Data to process:
_____

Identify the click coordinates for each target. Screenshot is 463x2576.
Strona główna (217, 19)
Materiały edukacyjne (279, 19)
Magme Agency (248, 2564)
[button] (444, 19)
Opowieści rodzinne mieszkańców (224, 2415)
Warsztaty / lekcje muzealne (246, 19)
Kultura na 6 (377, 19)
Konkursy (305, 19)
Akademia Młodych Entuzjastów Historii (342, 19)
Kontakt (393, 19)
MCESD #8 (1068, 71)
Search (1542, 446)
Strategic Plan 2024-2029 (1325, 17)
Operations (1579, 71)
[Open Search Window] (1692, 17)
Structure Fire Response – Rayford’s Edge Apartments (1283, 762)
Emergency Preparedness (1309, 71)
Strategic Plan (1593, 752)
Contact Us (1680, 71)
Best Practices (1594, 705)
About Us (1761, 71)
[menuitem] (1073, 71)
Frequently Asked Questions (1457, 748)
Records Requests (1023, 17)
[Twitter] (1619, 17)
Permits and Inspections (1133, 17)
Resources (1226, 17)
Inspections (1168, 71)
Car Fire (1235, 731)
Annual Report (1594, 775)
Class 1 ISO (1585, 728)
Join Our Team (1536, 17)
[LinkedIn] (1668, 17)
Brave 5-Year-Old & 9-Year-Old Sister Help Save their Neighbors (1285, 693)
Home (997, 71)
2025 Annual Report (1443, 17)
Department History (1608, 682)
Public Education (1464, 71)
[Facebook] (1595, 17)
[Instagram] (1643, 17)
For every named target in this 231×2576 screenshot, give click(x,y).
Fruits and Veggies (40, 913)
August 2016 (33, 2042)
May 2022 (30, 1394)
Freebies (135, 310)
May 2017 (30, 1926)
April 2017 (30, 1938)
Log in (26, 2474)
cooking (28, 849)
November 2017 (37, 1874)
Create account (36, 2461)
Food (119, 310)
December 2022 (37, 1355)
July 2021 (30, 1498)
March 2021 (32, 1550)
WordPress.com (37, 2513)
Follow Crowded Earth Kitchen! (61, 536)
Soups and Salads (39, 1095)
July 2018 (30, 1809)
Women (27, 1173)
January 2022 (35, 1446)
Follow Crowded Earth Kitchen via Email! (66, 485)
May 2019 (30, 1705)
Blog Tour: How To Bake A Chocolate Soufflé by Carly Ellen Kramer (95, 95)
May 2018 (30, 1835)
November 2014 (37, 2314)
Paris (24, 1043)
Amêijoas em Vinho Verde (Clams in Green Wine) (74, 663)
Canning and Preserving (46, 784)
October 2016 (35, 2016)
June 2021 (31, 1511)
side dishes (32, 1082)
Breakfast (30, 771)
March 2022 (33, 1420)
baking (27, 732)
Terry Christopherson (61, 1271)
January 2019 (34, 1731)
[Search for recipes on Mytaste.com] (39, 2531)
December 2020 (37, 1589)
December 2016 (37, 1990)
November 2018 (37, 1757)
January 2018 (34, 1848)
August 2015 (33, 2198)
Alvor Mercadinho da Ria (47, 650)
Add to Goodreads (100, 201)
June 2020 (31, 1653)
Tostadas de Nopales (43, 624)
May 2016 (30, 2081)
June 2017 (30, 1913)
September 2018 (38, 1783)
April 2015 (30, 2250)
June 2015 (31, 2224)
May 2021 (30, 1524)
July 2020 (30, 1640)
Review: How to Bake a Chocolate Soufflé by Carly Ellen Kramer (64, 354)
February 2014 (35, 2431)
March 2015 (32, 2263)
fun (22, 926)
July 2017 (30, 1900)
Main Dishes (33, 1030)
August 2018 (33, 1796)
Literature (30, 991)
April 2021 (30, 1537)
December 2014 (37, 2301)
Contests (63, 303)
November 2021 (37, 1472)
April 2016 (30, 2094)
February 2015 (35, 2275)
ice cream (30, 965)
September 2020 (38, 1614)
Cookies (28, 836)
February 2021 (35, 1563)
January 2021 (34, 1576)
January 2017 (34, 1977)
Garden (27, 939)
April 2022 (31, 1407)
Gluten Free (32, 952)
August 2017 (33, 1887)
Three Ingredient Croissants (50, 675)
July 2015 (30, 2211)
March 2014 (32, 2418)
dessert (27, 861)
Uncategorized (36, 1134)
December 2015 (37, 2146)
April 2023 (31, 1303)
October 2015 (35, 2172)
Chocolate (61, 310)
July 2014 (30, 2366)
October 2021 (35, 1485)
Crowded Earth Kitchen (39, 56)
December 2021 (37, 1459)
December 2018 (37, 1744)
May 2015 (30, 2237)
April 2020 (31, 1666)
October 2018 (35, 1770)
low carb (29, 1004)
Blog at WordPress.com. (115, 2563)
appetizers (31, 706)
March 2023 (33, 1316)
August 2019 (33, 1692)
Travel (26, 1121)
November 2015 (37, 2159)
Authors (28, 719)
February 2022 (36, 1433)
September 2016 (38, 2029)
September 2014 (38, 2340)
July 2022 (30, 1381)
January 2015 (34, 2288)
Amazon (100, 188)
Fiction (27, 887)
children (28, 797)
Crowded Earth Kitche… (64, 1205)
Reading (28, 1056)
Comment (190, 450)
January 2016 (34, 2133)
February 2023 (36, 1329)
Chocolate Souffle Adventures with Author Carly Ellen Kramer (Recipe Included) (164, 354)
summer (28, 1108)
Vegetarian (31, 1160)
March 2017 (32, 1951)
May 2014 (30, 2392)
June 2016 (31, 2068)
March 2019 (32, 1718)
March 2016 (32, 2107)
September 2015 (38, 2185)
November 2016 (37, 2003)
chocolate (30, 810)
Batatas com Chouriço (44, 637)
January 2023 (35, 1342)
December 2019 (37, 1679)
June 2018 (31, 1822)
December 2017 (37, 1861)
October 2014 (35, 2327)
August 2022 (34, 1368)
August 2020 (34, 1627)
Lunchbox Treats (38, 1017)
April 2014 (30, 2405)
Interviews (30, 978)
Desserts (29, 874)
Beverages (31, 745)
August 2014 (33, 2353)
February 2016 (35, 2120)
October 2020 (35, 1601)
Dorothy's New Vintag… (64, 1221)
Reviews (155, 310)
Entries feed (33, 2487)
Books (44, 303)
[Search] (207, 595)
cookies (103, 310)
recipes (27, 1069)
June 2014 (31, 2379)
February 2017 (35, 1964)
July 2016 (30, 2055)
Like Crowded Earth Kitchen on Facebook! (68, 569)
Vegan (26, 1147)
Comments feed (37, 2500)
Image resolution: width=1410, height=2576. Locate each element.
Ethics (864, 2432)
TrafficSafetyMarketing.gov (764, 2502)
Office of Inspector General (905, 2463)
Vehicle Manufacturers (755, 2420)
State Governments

_____

Beginning at the line above with "November 2018 (37, 1757)" and finishing at the line with "Literature (30, 991)", return each line exactly and return nothing else.

Task output:
November 2018 (37, 1757)
January 2018 (34, 1848)
August 2015 (33, 2198)
Alvor Mercadinho da Ria (47, 650)
Add to Goodreads (100, 201)
June 2020 (31, 1653)
Tostadas de Nopales (43, 624)
May 2016 (30, 2081)
June 2017 (30, 1913)
September 2018 (38, 1783)
April 2015 (30, 2250)
June 2015 (31, 2224)
May 2021 (30, 1524)
July 2020 (30, 1640)
Review: How to Bake a Chocolate Soufflé by Carly Ellen Kramer (64, 354)
February 2014 (35, 2431)
March 2015 (32, 2263)
fun (22, 926)
July 2017 (30, 1900)
Main Dishes (33, 1030)
August 2018 (33, 1796)
Literature (30, 991)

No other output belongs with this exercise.